Gold's Double Pressure: Strong Dollar & Margin Calls Loom
Gold prices continued their decline on Monday (February 2nd), moving further away from the $5,000/ounce level after the CME Group raised margin requirements for precious metals futures contracts. This move comes amidst a major sell-off that has occurred since market sentiment shifted following the nomination of Kevin Warsh as Federal Reserve Chair.
The latest spot gold price was around $4,636.97 per ounce at 9:16 a.m. London time, a sharp drop and extending the pressure from the previous session.
The market viewed Warsh's news as boosting the US dollar and reducing speculation that interest rates would be cut aggressively. From the market's perspective, a candidate who is perceived as being more assertive on inflation usually means the likelihood of tighter policy—a combination that tends to pressure gold.
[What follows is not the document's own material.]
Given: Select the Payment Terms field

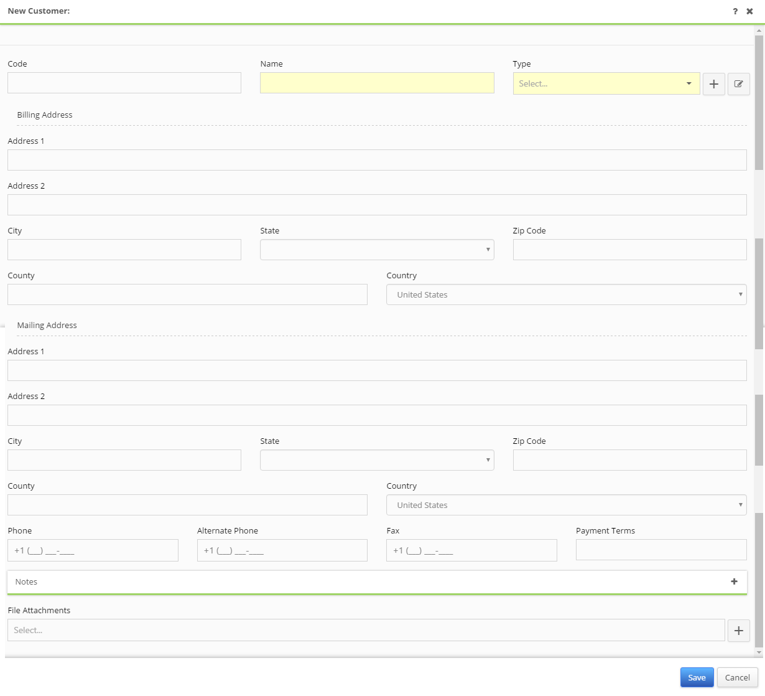Looking at the screenshot, I should coord(661,550).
The pressure was further exacerbated by technical factors: the increase in margins makes it more expensive to hold futures positions. Traders must deposit larger amounts of funds as collateral, and this often triggers forced selling (positions being reduced/closed) during times of high volatility.
The CME stated that the margin increase took effect after the close of trading on Monday. With volatility still extreme, the gold market is now vulnerable to sharp movements due to the combination of a strong dollar and an uncertain "deleveraging" process.